Work to do.
Output the lines from the one containing "The width and" through the one containing "Open the iris_1221_lily username link", reproduced exactly and including both ends.

Extracted entries.
— Begin —
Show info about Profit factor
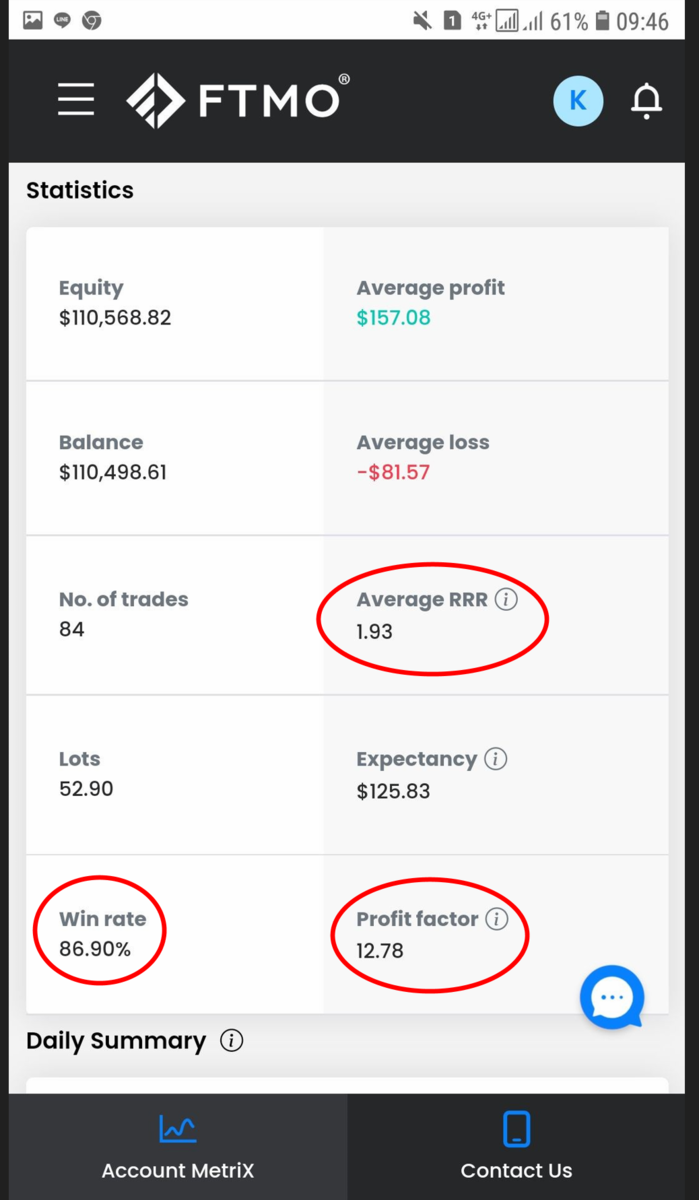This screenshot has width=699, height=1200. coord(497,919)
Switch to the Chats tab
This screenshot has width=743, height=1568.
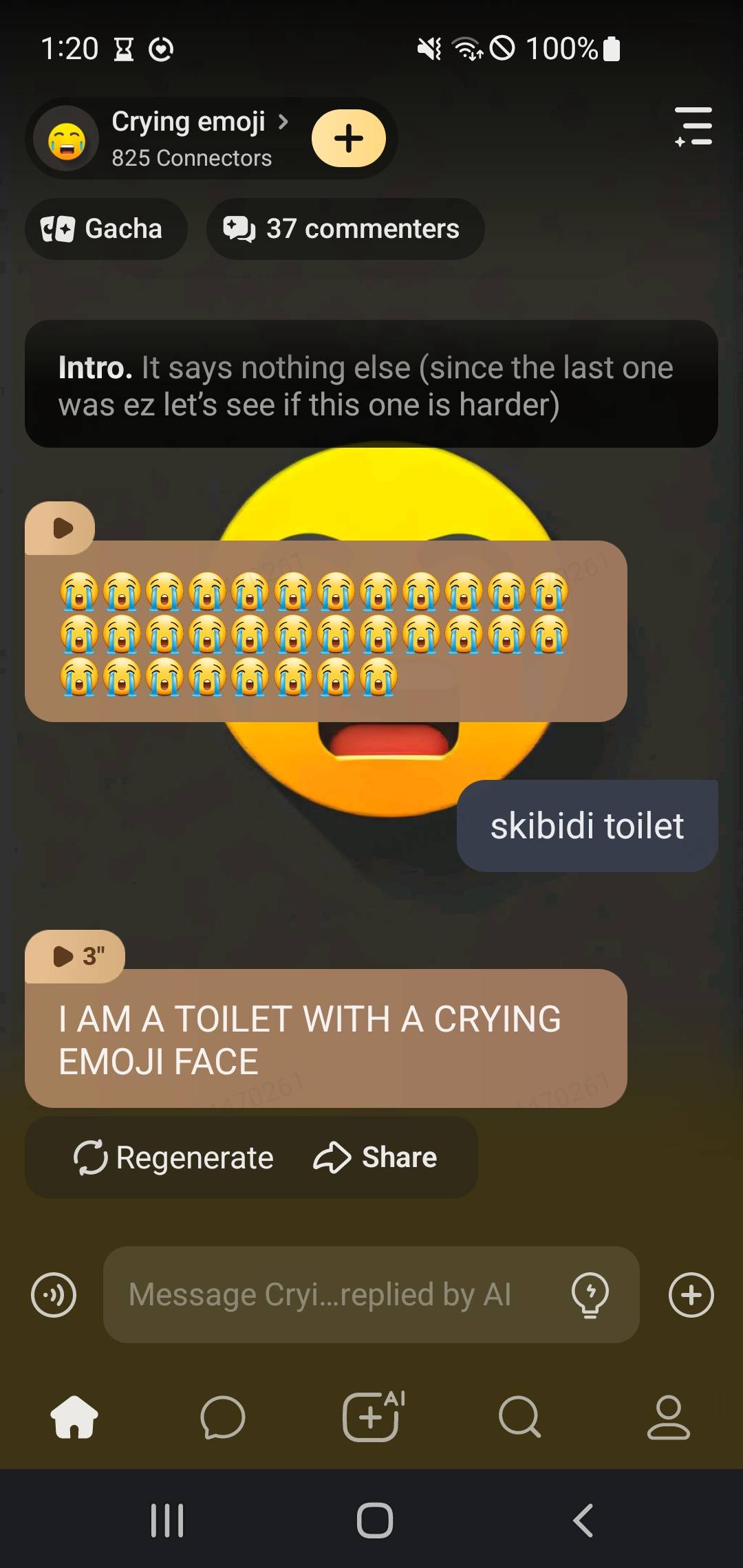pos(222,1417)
— End —
— Begin —
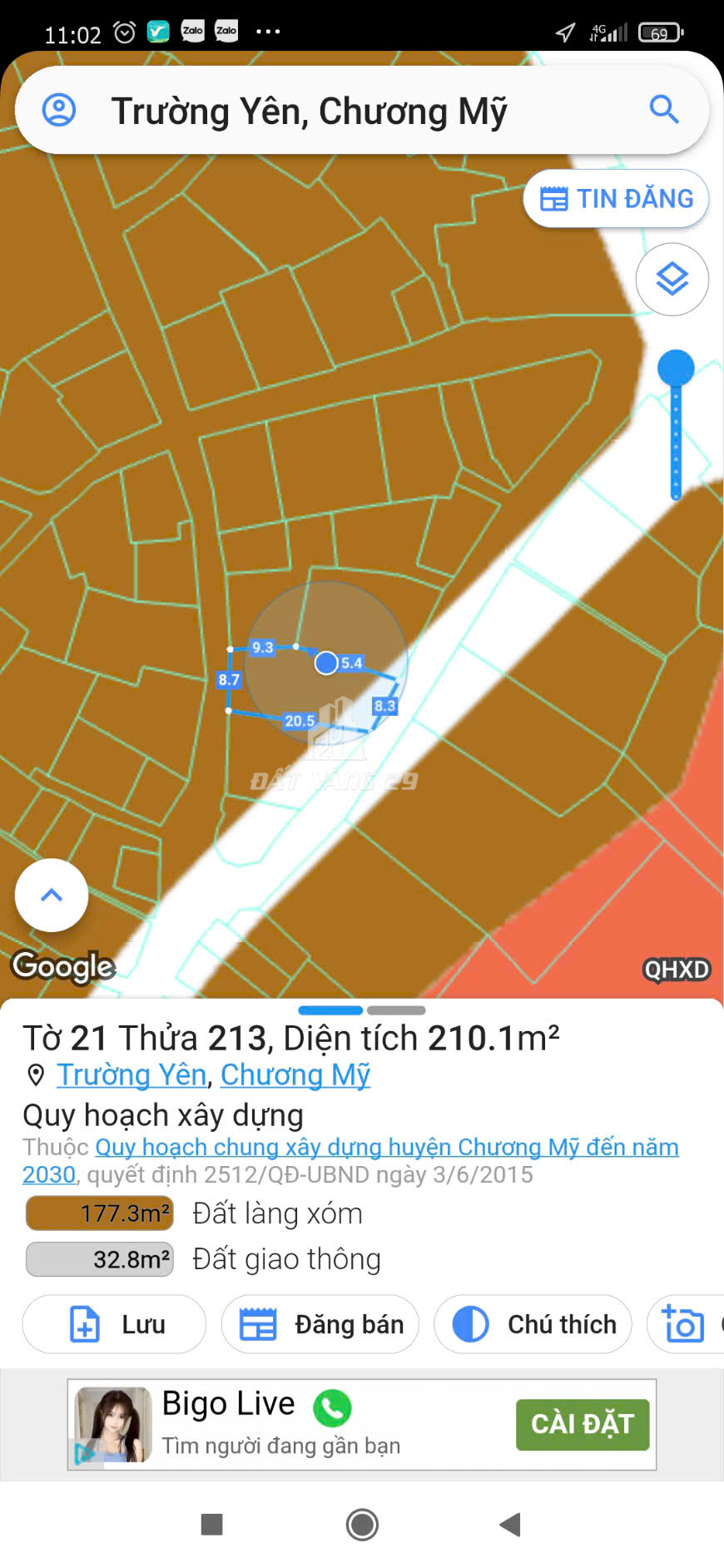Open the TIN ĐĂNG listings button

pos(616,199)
— End —
— Begin —
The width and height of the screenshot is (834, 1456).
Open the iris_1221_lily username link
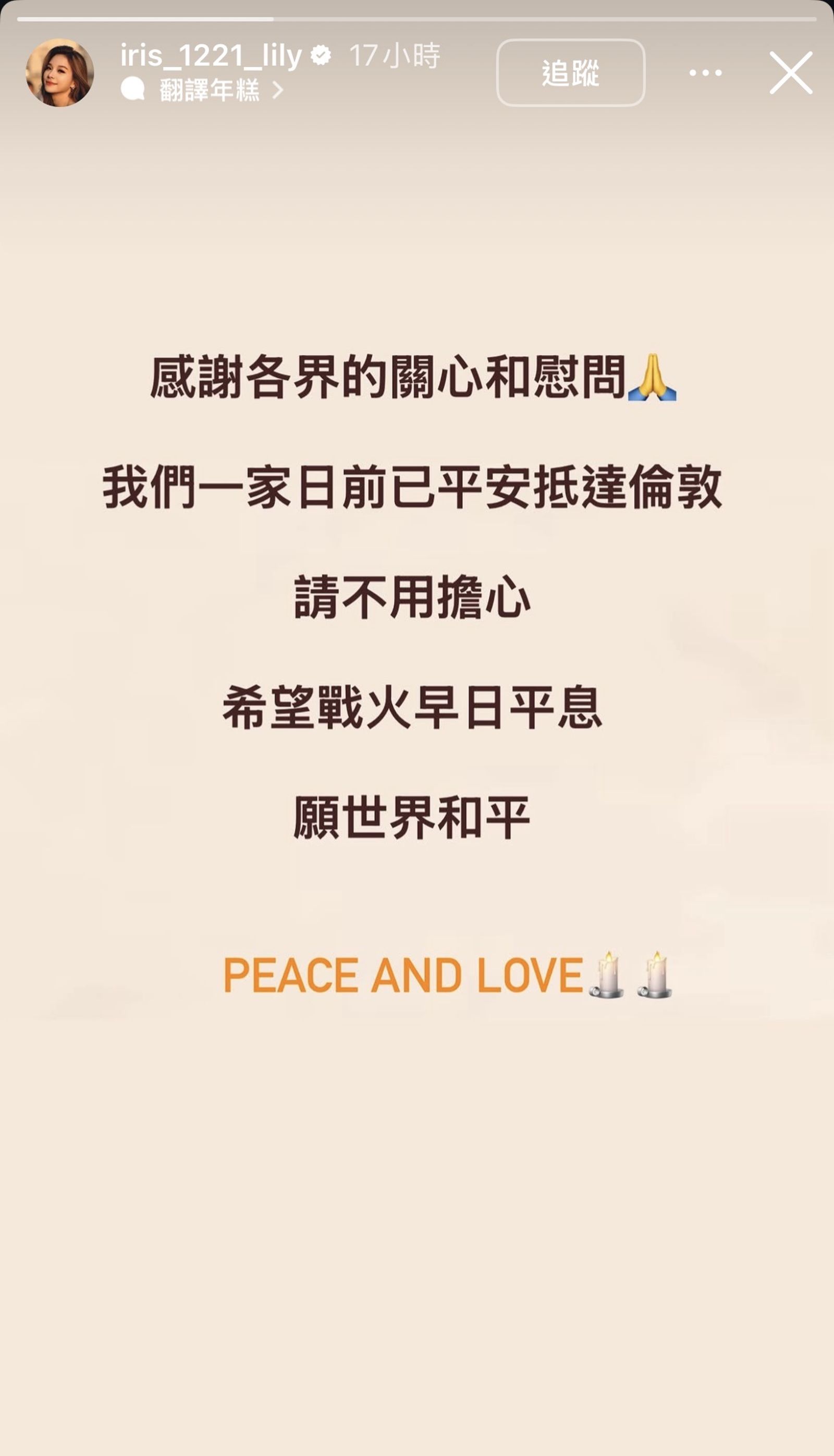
— End —
Task solution.
The width and height of the screenshot is (834, 1456).
Open the iris_1221_lily username link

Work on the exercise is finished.